Drink! But only from a bottle. It's no joke as real-life Craggy Islanders battle water shortage

Brian McDonald

Ah feck, there's no water! It might well be a line from 'Father Ted', the TV series inspired by Inis Oirr, the smallest of the three Aran Islands off the Galway coast where the shipwreck of the Plassy -- shown in the opening credits of the show -- still lies.

Except, there's no one laughing on this craggy island. Life is a challenge at the best of times, when you're 30 miles from the mainland. But try it without a supply of fresh water.

The people of Inis Oirr (population 270) have scarcely known a year as bad. The problems with the water stretch back decades, but nobody remembers a crisis like this one.

Bizarrely, for an island buffeted by Atlantic gales, the problem is a lack of rain.

"I know, it sounds crazy, but we don't get the rain we need to keep us in fresh water," said Inis Oirr Co-Op manager, Paddy Crowe. "Elsewhere in the West you've got the mountains of Connemara or the Clare Hills to trap the rain, but here the weather systems just seem to pass right over us."

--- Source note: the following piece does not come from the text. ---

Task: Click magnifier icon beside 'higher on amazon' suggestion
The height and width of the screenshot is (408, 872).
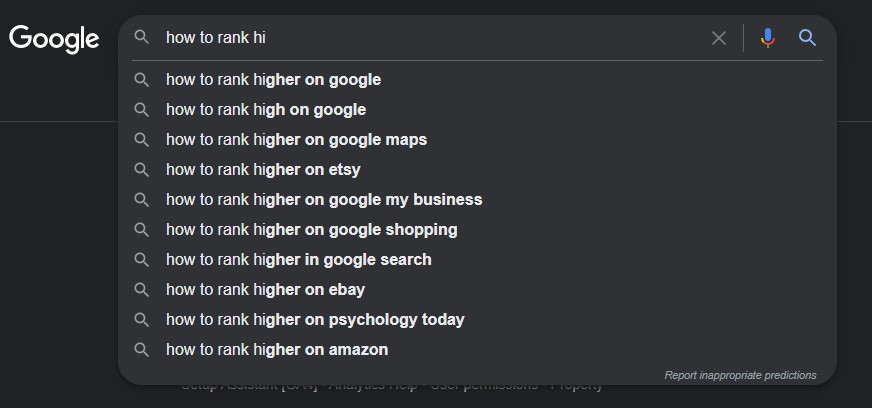Action: 142,349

Because of the lack of rain, underground saltwater has contaminated the fresh water in the several local wells and Galway County Council -- on the advice of the HSE -- has advised against using it for drinking purposes.

And that's in addition to the daily water restrictions which see the water cut off from 6pm to 11am.

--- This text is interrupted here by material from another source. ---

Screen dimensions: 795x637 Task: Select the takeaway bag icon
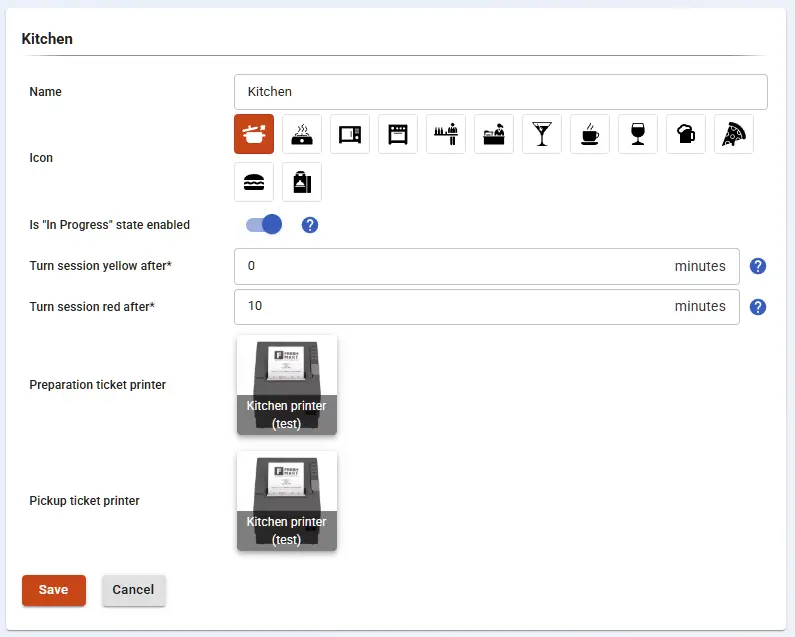tap(302, 182)
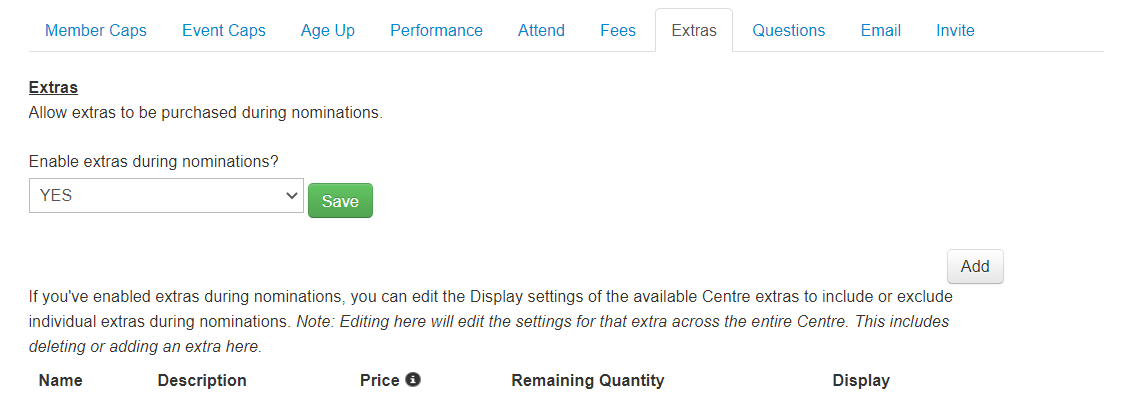Viewport: 1121px width, 420px height.
Task: Click the green Save button
Action: point(340,200)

The Co-Op, Comhar Caomhan Teo, does everything from trading on behalf of the locals to helping them to fill in forms and liaise with public and private bodies to smooth out life's problems.

But most of Paddy Crowe's time these days is spent on trying to ensure that the islanders have enough fresh water to get by. Supplies were critically low this week as bad weather prevented the ferry from sailing to Inis Oirr and there was no fresh water available.

The council had to call in the Coastguard and 900 litres of bottled water were collected from the Galway Water plant in Galway city and flown by helicopter to the island on Wednesday.

"It was great to get it as we had no water delivery since the previous Saturday," said Mr Crowe. "But then, most of the water was gone by that evening. The problem has been going on for decades and people here really need a long-term solution.

"We have asked the council for a public meeting to spell out what is likely to happen now and, in fairness to the council, they've been working hard to try to solve the problem and we hope to have the meeting next week."

With three young daughters, Sarah O'Donnell needs no reminding of the difficulties that can be caused by a lack of water.

"It's a nightmare and I expect the people in other parts of the country don't have a clue how difficult it can be at times," she said.

Sarah and husband Peadar have their hands full with Roisin (6), Cliodhna (4) and baby Siobhan (1).

They've given up worrying about what the salty water might do to the inside of the family washing machine.

"I don't know how it will affect it, but we've given up worrying about it. You have to wash, especially with three young children," said Sarah.

Galway County Council said yesterday it expected water restrictions on Inis Oirr would be lifted next week.

Senior water services engineer Martin Lavelle explained that a new pipe had now been laid from a clean spring on the island to the purification plant at the reservoir and this would help the situation significantly.

"We've been monitoring the water on the island for months but we wouldn't have expected that it would have gone on for so long without decent rainfall," he said.